Repeat the listing below in full, keeping every character as it is.
+++ Material for this task +++
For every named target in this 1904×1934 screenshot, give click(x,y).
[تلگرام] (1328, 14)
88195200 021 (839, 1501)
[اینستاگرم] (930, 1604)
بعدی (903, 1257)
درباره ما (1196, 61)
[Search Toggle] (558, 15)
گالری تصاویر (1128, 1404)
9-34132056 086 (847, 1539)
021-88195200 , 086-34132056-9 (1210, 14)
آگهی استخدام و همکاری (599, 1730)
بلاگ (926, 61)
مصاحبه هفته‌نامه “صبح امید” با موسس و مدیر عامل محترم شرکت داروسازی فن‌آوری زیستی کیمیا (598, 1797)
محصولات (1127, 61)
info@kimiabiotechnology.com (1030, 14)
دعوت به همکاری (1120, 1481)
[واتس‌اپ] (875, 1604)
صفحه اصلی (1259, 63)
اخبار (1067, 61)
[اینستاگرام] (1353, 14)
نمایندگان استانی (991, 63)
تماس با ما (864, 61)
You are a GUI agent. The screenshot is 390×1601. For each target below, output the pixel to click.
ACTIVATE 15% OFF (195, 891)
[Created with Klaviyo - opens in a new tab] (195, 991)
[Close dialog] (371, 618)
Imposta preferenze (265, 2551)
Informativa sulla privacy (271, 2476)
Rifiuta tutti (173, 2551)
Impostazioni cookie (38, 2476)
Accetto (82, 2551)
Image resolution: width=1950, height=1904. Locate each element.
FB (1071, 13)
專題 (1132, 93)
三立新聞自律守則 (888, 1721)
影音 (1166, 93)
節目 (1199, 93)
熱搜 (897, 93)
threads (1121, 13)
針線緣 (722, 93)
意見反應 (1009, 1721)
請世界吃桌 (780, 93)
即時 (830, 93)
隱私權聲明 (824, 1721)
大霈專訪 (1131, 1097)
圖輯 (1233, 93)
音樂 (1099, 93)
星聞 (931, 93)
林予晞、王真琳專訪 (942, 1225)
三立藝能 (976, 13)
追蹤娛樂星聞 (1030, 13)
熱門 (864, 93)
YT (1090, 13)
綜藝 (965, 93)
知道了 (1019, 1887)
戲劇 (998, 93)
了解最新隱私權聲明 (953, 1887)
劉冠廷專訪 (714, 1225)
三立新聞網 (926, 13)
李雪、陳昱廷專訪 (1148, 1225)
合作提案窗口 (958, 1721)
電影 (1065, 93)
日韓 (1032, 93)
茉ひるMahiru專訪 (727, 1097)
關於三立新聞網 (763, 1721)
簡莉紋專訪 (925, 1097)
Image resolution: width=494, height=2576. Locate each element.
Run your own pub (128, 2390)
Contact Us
+++
▶ **Exercise response**:
For every named target in this 1904×1934 screenshot, give click(x,y).
[تلگرام] (1328, 14)
88195200 021 (839, 1501)
[اینستاگرم] (930, 1604)
بعدی (903, 1257)
درباره ما (1196, 61)
[Search Toggle] (558, 15)
گالری تصاویر (1128, 1404)
9-34132056 086 (847, 1539)
021-88195200 , 086-34132056-9 (1210, 14)
آگهی استخدام و همکاری (599, 1730)
بلاگ (926, 61)
مصاحبه هفته‌نامه “صبح امید” با موسس و مدیر عامل محترم شرکت داروسازی فن‌آوری زیستی کیمیا (598, 1797)
محصولات (1127, 61)
info@kimiabiotechnology.com (1030, 14)
دعوت به همکاری (1120, 1481)
[واتس‌اپ] (875, 1604)
صفحه اصلی (1259, 63)
اخبار (1067, 61)
[اینستاگرام] (1353, 14)
نمایندگان استانی (991, 63)
تماس با ما (864, 61)
You are a GUI agent. The screenshot is 390×1601. For each target below, output the pixel to click.
ACTIVATE 15% OFF (195, 891)
[Created with Klaviyo - opens in a new tab] (195, 991)
[Close dialog] (371, 618)
Imposta preferenze (265, 2551)
Informativa sulla privacy (271, 2476)
Rifiuta tutti (173, 2551)
Impostazioni cookie (38, 2476)
Accetto (82, 2551)
Image resolution: width=1950, height=1904. Locate each element.
FB (1071, 13)
專題 (1132, 93)
三立新聞自律守則 (888, 1721)
影音 (1166, 93)
節目 (1199, 93)
熱搜 (897, 93)
threads (1121, 13)
針線緣 (722, 93)
意見反應 (1009, 1721)
請世界吃桌 (780, 93)
即時 (830, 93)
隱私權聲明 (824, 1721)
大霈專訪 (1131, 1097)
圖輯 (1233, 93)
音樂 (1099, 93)
星聞 (931, 93)
林予晞、王真琳專訪 (942, 1225)
三立藝能 (976, 13)
追蹤娛樂星聞 (1030, 13)
熱門 (864, 93)
YT (1090, 13)
綜藝 (965, 93)
知道了 (1019, 1887)
戲劇 (998, 93)
了解最新隱私權聲明 (953, 1887)
劉冠廷專訪 (714, 1225)
三立新聞網 (926, 13)
李雪、陳昱廷專訪 (1148, 1225)
合作提案窗口 (958, 1721)
電影 (1065, 93)
日韓 (1032, 93)
茉ひるMahiru專訪 (727, 1097)
關於三立新聞網 (763, 1721)
簡莉紋專訪 (925, 1097)
Image resolution: width=494, height=2576. Locate each element.
Run your own pub (128, 2390)
Contact Us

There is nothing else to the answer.